A greve dos trabalhadores dos Correios segue no Paraná e ainda não há previsão para o fim da mobilização. A informação foi confirmada nesta quarta-feira (23) por Diego Henrique da Silva, diretor do Sindicato dos Trabalhadores dos Correios do Paraná (Sintcom-PR).
Segundo ele, a paralisação, que começou de forma pontual nos Centros de Distribuição Domiciliária (CDDs) de cidades como Cascavel, Ponta Grossa, Pato Branco e Fazenda Rio Grande, tornou-se estadual na última terça-feira (22).
Diego afirmou que uma reunião estava marcada com o superintendente estadual dos Correios em Ponta Grossa, mas o gestor não compareceu. Uma nova tentativa de diálogo deve ocorrer nesta quarta, no Ministério Público do Trabalho, em Curitiba.
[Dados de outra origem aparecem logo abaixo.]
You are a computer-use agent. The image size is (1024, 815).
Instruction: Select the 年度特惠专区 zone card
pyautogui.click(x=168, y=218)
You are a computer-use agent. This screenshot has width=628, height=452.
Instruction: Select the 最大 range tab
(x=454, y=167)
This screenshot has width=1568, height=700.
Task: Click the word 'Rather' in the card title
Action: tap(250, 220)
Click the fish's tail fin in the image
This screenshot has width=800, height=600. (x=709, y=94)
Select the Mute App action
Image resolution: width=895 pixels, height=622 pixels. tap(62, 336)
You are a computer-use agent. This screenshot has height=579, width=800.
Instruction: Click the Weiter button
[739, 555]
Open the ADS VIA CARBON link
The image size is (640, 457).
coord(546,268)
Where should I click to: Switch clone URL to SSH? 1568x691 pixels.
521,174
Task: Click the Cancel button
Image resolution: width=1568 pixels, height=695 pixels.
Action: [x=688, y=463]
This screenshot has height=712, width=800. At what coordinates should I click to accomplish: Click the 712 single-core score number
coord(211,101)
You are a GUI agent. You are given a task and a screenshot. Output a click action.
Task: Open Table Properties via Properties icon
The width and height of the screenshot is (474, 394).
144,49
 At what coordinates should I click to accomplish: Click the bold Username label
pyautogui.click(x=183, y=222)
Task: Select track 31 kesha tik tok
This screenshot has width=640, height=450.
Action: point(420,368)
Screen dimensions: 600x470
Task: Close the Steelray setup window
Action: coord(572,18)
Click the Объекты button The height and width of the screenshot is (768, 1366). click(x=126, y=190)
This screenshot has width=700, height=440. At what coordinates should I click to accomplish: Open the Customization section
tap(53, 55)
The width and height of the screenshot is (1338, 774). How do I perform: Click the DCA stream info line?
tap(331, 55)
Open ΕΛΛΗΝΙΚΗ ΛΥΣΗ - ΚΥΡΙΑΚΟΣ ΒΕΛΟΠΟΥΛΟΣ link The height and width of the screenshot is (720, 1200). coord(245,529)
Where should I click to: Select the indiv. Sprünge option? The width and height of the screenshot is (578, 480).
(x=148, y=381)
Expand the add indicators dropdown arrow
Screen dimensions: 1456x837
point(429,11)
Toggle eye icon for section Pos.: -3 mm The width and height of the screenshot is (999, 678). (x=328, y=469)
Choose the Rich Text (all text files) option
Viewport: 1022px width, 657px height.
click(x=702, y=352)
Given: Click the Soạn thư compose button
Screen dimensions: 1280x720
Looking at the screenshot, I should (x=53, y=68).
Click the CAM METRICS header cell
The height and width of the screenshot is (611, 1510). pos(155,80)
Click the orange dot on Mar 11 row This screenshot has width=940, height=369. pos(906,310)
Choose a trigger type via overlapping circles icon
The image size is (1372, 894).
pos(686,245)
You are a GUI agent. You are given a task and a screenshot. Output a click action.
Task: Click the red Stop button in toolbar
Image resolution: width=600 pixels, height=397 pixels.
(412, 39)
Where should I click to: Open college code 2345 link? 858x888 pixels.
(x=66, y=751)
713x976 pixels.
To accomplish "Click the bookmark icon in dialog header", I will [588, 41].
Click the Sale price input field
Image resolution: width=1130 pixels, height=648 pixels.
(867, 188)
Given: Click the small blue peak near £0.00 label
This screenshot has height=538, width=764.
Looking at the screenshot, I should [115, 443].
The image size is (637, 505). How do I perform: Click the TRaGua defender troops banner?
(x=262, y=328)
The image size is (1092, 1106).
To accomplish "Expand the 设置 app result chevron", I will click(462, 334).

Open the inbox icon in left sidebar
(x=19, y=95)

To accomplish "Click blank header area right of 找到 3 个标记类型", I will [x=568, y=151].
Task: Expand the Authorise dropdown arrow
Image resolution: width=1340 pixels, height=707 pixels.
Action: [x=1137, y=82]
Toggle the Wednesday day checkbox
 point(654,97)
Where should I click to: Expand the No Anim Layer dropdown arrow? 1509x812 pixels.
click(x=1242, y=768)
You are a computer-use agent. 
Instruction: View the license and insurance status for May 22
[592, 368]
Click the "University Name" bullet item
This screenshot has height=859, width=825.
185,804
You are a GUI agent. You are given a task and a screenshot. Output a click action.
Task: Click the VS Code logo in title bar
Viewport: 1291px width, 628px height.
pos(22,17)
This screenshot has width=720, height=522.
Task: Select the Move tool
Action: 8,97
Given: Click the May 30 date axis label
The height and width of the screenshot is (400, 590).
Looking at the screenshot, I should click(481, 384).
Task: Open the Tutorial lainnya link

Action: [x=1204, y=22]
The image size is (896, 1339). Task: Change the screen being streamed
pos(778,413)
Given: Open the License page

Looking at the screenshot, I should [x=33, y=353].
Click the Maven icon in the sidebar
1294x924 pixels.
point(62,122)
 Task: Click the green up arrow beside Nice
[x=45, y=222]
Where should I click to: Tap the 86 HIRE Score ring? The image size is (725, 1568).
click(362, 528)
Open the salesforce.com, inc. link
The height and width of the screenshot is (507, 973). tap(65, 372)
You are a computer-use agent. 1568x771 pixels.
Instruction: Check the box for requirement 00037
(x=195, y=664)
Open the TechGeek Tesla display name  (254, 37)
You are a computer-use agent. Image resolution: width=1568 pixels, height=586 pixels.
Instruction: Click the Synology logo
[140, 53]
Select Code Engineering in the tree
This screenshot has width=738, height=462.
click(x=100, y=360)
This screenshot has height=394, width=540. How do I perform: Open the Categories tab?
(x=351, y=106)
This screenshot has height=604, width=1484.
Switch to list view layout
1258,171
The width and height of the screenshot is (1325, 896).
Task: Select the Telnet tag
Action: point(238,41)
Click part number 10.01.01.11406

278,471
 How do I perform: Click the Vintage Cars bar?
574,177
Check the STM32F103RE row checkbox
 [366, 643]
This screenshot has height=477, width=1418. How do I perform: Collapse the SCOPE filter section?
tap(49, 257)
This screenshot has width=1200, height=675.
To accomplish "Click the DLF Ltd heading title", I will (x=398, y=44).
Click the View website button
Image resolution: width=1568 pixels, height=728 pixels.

O motivo da greve é a insatisfação com o projeto piloto “Entrega Unificada”, implantado pela gestão dos Correios no Paraná. Antes, as entregas eram divididas entre diferentes profissionais — encomendas maiores eram levadas de carro, enquanto cartas e objetos pequenos eram entregues por bicicleta ou moto. Com o novo modelo, todas as tarefas foram unificadas no mesmo carteiro, o que, segundo os trabalhadores, aumenta a sobrecarga, gera atrasos e exige que passem mais de uma vez pela mesma rua.
O sindicato alerta que, caso não haja avanços nas negociações, a paralisação pode se expandir para todo o país, uma vez que o projeto começou a expandir para outros estados.